The use of money spans a very large part of our everyday life. Look around you and you would easily be able to identify several transactions involving money in any single day. In some of these transactions, services are being exchanged with money. For some, there might not be any actual transfer of money taking place now but a promise to pay money later.
Take the case of a shoe manufacturer. He wants to sell shoes in the market and buy wheat. The shoe manufacturer will first exchange shoes that he has produced for money, and then exchange the money for wheat. Imagine how much more difficult it would be if the shoe manufacturer had to directly exchange shoes for wheat without the use of money. He would have to look for a wheat growing farmer who not only wants to sell wheat but also wants to buy the shoes in exchange. That is, both parties have to agree to sell and buy each others commodities. This is known as double coincidence of wants. What a person desires to sell is exactly what the other wishes to buy. In a barter system where goods are directly exchanged without the use of money, double coincidence of wants is an essential feature.
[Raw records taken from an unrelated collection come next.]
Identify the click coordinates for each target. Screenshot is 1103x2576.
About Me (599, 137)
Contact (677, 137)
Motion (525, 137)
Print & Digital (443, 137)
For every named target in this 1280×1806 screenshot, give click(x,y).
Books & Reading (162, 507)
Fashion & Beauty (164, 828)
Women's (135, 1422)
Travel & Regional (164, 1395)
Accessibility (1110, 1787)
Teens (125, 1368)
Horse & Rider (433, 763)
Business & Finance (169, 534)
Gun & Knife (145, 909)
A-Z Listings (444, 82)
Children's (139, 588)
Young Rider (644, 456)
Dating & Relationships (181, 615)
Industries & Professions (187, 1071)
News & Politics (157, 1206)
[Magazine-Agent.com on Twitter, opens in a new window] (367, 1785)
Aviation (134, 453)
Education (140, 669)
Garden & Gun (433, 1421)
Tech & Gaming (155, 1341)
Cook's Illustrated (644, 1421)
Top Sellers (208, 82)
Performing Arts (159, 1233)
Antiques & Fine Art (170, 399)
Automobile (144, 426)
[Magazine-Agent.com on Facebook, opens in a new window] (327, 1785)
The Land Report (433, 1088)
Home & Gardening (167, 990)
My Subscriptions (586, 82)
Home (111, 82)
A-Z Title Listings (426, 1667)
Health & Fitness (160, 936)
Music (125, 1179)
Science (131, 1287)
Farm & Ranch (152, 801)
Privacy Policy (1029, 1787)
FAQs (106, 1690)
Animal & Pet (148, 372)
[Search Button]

In contrast, in an economy where money is in use, money by providing the crucial intermediate step eliminates the need for double coincidence of wants. It is no longer necessary for the shoe manufacturer to look for a farmer who will buy his shoes and at the same time sell him wheat. All he has to do is find a buyer for his shoes. Once he has exchanged his shoes for money, he can purchase wheat or any other commodity in the market. Since money acts as an intermediate in the exchange process, it is called a medium of exchange.